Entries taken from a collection
=-=-=

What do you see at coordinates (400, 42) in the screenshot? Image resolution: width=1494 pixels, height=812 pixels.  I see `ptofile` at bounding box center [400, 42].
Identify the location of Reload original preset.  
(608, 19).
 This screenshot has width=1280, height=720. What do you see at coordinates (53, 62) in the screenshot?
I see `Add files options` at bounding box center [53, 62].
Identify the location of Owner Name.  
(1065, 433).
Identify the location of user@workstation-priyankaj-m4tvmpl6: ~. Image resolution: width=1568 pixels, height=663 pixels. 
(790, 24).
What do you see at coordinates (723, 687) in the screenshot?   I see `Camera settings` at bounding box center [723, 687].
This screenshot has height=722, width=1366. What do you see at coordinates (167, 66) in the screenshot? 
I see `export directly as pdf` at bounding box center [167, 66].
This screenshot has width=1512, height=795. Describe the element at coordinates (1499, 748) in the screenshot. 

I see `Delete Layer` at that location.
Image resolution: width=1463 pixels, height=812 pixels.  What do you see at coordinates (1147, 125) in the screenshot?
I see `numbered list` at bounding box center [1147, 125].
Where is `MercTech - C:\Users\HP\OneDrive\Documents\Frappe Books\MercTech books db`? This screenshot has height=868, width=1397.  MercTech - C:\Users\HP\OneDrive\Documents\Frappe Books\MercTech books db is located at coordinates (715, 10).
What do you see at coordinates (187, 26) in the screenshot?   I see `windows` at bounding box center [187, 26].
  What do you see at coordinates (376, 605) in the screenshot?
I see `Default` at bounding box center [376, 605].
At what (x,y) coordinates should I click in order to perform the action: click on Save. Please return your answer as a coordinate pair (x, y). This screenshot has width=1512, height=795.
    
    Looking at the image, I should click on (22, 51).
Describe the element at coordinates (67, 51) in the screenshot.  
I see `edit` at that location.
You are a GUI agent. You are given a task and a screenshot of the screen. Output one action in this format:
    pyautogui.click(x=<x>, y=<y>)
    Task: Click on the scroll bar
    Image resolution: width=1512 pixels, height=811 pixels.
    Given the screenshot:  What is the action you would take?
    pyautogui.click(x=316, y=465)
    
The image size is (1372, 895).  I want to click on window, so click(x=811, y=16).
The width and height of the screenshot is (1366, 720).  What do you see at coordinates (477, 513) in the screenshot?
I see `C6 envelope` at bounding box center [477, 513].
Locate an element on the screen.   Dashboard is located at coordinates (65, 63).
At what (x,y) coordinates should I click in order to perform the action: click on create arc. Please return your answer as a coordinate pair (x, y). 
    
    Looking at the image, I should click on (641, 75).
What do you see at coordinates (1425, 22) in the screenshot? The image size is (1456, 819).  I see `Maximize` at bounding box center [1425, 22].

=-=-=

[Request] Rewrite the rows above so that "Find the position of" takes the place of "Identify the location of" wherever it occurs. Keep every other part of the rows unchanged.

[Answer to the exercise]
What do you see at coordinates (400, 42) in the screenshot? Image resolution: width=1494 pixels, height=812 pixels.  I see `ptofile` at bounding box center [400, 42].
Find the position of Reload original preset.  
(608, 19).
 This screenshot has width=1280, height=720. What do you see at coordinates (53, 62) in the screenshot?
I see `Add files options` at bounding box center [53, 62].
Find the position of Owner Name.  
(1065, 433).
Find the position of user@workstation-priyankaj-m4tvmpl6: ~. Image resolution: width=1568 pixels, height=663 pixels. 
(790, 24).
What do you see at coordinates (723, 687) in the screenshot?   I see `Camera settings` at bounding box center [723, 687].
This screenshot has height=722, width=1366. What do you see at coordinates (167, 66) in the screenshot? 
I see `export directly as pdf` at bounding box center [167, 66].
This screenshot has width=1512, height=795. Describe the element at coordinates (1499, 748) in the screenshot. 

I see `Delete Layer` at that location.
Image resolution: width=1463 pixels, height=812 pixels.  What do you see at coordinates (1147, 125) in the screenshot?
I see `numbered list` at bounding box center [1147, 125].
Where is `MercTech - C:\Users\HP\OneDrive\Documents\Frappe Books\MercTech books db`? This screenshot has height=868, width=1397.  MercTech - C:\Users\HP\OneDrive\Documents\Frappe Books\MercTech books db is located at coordinates (715, 10).
What do you see at coordinates (187, 26) in the screenshot?   I see `windows` at bounding box center [187, 26].
  What do you see at coordinates (376, 605) in the screenshot?
I see `Default` at bounding box center [376, 605].
At what (x,y) coordinates should I click in order to perform the action: click on Save. Please return your answer as a coordinate pair (x, y). This screenshot has width=1512, height=795.
    
    Looking at the image, I should click on (22, 51).
Describe the element at coordinates (67, 51) in the screenshot.  
I see `edit` at that location.
You are a GUI agent. You are given a task and a screenshot of the screen. Output one action in this format:
    pyautogui.click(x=<x>, y=<y>)
    Task: Click on the scroll bar
    Image resolution: width=1512 pixels, height=811 pixels.
    Given the screenshot:  What is the action you would take?
    pyautogui.click(x=316, y=465)
    
The image size is (1372, 895).  I want to click on window, so click(x=811, y=16).
The width and height of the screenshot is (1366, 720).  What do you see at coordinates (477, 513) in the screenshot?
I see `C6 envelope` at bounding box center [477, 513].
Locate an element on the screen.   Dashboard is located at coordinates (65, 63).
At what (x,y) coordinates should I click in order to perform the action: click on create arc. Please return your answer as a coordinate pair (x, y). 
    
    Looking at the image, I should click on (641, 75).
What do you see at coordinates (1425, 22) in the screenshot? The image size is (1456, 819).  I see `Maximize` at bounding box center [1425, 22].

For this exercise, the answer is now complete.